Novel Tumor Suppressive Role of the RAS GTPase-Activating Protein RASA5 to RAS Signaling Perturbation in Human Carcinomas

RAS activation is common in human cancers with even few mutations of Ras, indicating alternative regulation leading to aberrant activation of RAS signaling. We identified a Ras GTPase-activating protein gene RASA5/SYNGAP, located at a common 6p21.3 deletion, being methylated and downregulated in several carcinomas, while other RASA family members (RASA1-4) were broadly expressed and only occasionally downregulated in tumors, indicating that RASA5 has a unique and important role in tumorigenesis among RASA family. Unlike other RASA members like RASA1, mutations are rare for RASA5, while its promoter CpG methylation is frequent in cell lines and primary carcinomas of esophageal, nasopharyngeal, breast, lung, gastric and colon, and associated with patient poor survival. We further found that RASA5 inhibited tumor cell migration/invasion, and growth in mouse model, thus as a tumor suppressor. RASA5 suppressed RAS signaling, depending on its RasGAP catalytic activity, which could be counteracted by oncogenic HRas Q61L mutant.
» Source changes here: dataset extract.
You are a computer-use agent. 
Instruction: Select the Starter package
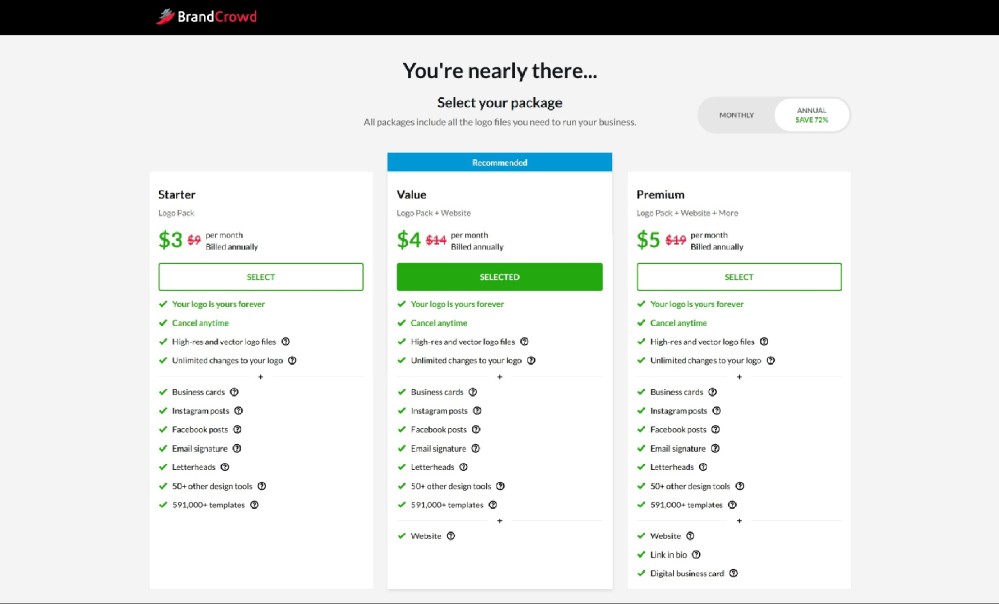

Meanwhile, RASA5 knockdown enhanced Ras signaling to promote tumor cell growth. RASA5 also inhibited epithelial-mesenchymal transition through regulating actin remodeling. Thus, our study characterized a novel tumor suppressive role of RASA5, in addition to its known functions in neuro cell regulation. Epigenetic inactivation of RASA5 contributing to hyperactive RAS signaling might have an important role in Ras-driven oncogenesis, particularly in carcinomas with few oncogenic Ras mutations.